Required work:
In full and word for word, copy the records that follow.

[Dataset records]
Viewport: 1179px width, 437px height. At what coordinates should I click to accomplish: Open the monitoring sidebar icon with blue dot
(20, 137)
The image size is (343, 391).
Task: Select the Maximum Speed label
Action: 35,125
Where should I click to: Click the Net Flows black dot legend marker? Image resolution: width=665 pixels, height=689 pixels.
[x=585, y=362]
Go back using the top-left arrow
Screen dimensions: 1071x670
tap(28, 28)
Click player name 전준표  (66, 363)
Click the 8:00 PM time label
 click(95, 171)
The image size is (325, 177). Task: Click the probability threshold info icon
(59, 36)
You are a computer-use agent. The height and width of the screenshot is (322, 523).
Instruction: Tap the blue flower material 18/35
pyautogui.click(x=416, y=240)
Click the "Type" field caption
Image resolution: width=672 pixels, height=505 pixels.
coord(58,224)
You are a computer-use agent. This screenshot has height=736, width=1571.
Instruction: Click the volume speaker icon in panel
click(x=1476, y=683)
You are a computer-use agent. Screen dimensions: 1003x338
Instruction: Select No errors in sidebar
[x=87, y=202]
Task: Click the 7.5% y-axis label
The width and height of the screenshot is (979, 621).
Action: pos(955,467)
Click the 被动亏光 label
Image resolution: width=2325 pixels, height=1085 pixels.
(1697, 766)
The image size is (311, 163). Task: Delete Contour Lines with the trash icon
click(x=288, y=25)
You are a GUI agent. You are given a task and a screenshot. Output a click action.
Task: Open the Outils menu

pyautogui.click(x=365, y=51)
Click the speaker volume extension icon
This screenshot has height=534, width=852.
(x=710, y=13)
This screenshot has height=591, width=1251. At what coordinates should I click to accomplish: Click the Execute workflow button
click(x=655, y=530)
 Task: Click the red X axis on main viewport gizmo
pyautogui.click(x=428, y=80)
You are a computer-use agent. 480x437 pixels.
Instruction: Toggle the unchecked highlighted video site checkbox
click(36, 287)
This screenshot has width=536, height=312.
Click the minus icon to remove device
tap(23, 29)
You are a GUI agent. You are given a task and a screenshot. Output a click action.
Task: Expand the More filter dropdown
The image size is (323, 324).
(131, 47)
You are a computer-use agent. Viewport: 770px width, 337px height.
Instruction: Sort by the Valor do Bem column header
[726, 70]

Reply:
Viewport: 1179px width, 437px height. At what coordinates should I click to accomplish: Open the monitoring sidebar icon with blue dot
(20, 137)
The image size is (343, 391).
Task: Select the Maximum Speed label
Action: 35,125
Where should I click to: Click the Net Flows black dot legend marker? Image resolution: width=665 pixels, height=689 pixels.
[x=585, y=362]
Go back using the top-left arrow
Screen dimensions: 1071x670
tap(28, 28)
Click player name 전준표  (66, 363)
Click the 8:00 PM time label
 click(95, 171)
The image size is (325, 177). Task: Click the probability threshold info icon
(59, 36)
You are a computer-use agent. The height and width of the screenshot is (322, 523).
Instruction: Tap the blue flower material 18/35
pyautogui.click(x=416, y=240)
Click the "Type" field caption
Image resolution: width=672 pixels, height=505 pixels.
coord(58,224)
You are a computer-use agent. This screenshot has height=736, width=1571.
Instruction: Click the volume speaker icon in panel
click(x=1476, y=683)
You are a computer-use agent. Screen dimensions: 1003x338
Instruction: Select No errors in sidebar
[x=87, y=202]
Task: Click the 7.5% y-axis label
The width and height of the screenshot is (979, 621).
Action: pos(955,467)
Click the 被动亏光 label
Image resolution: width=2325 pixels, height=1085 pixels.
(1697, 766)
The image size is (311, 163). Task: Delete Contour Lines with the trash icon
click(x=288, y=25)
You are a GUI agent. You are given a task and a screenshot. Output a click action.
Task: Open the Outils menu

pyautogui.click(x=365, y=51)
Click the speaker volume extension icon
This screenshot has height=534, width=852.
(x=710, y=13)
This screenshot has height=591, width=1251. At what coordinates should I click to accomplish: Click the Execute workflow button
click(x=655, y=530)
 Task: Click the red X axis on main viewport gizmo
pyautogui.click(x=428, y=80)
You are a computer-use agent. 480x437 pixels.
Instruction: Toggle the unchecked highlighted video site checkbox
click(36, 287)
This screenshot has width=536, height=312.
Click the minus icon to remove device
tap(23, 29)
You are a GUI agent. You are given a task and a screenshot. Output a click action.
Task: Expand the More filter dropdown
The image size is (323, 324).
(131, 47)
You are a computer-use agent. Viewport: 770px width, 337px height.
Instruction: Sort by the Valor do Bem column header
[726, 70]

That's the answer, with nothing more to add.